CMS estimated that the total Cost of the Bill (which actually was the House Version of the Bill which was voted out in November of 2009 and Included The PUBLIC OPTION, not the final Bill that passed both the house and Senate) was $406 Billion over 10 years, including $900 Billion in outlays and over $571 Billion in Medicare Savings. They also estimated that the Costs for Plans Offered through the Public Option would be 5% lower than private plans, but that their premiums would be 4% Higher because of the "anti-selection by enrollees" - so that gives you an insight as to how their thinking seems to work.
There are a lot of differences between the CBO and CMS report but the most obvious thing that jumps out to me is their differing assumptions on the amount of subsidies and affordability credits available via the Exchange. CBO estimates that these credits will cost $107 Billion over the course of 10 years, where the CMS assumes it would cost $591 Billion. (As Jamie Henneman might say - "There's your problem") Exactly who is more correct is debatable since it all depends on how many people choose to join the exchange and how many of them will need subsidies. It's fair to say either of their estimate could be correct, and they both could be wrong - but we won't really know until 2019.
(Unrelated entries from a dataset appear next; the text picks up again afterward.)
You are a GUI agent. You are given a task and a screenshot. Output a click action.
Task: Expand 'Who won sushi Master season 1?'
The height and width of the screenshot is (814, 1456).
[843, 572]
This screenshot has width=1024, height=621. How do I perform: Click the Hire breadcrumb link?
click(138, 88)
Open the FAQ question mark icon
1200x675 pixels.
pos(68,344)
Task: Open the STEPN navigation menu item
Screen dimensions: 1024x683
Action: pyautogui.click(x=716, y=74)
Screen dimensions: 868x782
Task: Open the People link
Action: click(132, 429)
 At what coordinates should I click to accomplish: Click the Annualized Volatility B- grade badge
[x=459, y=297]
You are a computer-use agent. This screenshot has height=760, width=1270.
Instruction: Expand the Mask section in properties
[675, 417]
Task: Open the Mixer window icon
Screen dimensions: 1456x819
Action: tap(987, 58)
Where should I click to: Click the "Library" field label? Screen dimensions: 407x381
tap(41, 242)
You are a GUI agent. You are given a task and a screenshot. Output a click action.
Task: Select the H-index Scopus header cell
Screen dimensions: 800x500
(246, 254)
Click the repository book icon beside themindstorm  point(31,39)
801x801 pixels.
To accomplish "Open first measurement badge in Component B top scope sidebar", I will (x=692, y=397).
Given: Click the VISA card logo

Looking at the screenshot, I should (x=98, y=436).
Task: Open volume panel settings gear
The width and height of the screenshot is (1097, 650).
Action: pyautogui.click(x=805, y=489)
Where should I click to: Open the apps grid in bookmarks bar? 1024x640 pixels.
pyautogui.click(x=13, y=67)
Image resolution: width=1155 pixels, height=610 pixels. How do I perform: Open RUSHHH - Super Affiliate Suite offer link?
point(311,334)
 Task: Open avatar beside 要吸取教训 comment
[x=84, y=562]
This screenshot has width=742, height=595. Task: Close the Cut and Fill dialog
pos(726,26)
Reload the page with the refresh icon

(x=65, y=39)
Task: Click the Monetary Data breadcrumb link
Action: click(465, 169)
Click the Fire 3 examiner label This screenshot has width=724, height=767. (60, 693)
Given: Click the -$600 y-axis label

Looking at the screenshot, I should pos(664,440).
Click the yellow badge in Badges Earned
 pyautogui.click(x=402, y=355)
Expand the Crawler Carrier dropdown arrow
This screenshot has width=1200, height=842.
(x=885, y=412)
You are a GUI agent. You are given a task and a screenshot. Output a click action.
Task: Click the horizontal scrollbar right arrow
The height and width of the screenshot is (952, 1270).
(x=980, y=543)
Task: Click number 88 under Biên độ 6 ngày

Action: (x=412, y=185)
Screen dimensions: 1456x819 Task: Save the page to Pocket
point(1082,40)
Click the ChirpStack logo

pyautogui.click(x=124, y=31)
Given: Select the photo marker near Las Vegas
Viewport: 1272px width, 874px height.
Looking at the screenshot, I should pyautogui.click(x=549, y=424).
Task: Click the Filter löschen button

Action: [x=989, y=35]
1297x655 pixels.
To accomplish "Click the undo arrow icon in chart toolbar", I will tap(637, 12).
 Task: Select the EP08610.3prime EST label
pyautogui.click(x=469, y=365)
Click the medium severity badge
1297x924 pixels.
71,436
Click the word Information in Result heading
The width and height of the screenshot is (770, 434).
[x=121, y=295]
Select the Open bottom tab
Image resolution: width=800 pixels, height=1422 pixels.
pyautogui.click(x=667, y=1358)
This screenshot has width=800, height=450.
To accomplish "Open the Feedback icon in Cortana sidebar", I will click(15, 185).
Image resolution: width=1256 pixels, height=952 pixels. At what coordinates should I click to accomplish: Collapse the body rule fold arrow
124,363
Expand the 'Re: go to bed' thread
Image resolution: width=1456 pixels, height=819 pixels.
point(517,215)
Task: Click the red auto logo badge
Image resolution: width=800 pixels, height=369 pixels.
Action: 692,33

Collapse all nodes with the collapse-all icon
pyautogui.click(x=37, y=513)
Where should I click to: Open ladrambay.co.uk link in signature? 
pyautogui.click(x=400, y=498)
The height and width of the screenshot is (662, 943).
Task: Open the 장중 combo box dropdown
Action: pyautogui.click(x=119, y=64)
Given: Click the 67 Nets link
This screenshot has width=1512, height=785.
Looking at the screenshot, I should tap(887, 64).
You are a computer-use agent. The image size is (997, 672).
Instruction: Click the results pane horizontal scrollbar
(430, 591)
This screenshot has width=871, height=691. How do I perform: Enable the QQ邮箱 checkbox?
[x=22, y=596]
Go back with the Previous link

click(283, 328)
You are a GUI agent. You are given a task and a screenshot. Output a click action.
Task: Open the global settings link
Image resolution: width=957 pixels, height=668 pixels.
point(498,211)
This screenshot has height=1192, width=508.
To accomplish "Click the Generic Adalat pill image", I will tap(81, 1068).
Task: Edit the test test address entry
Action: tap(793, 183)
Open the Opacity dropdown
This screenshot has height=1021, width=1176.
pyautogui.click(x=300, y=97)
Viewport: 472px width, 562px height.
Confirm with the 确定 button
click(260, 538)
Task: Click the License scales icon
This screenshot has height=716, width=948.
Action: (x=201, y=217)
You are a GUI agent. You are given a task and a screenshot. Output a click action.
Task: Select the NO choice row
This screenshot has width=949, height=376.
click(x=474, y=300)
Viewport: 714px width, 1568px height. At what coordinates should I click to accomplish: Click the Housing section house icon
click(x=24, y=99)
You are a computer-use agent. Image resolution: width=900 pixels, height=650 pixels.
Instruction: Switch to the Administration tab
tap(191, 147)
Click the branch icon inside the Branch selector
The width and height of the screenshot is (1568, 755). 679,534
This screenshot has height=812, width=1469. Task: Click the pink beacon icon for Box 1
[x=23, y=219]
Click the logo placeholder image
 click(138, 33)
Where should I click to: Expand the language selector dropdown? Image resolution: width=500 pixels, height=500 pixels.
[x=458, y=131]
It's fair to note that the CBO also includes excise taxes on high-premium plans ($32 Billion), reinsurance and risk assessment collections ($106 Billion) that the CMS report doesn't include because it's focus is only on the outlays and savings associated primarily with Medicare and Medicaid not Taxes that will be collected and the fact that it's based on an earlier House version of the Bill, not the final version that passed and was signed by the President.
However you parse the disagreement here between CBO and CMS (or the Medicare Trustee's Report) it's clear that NONE OF THEM support half the claims we see coming from Republicans and the Heritage Foundation over Health Care. None. Zero. Zilch.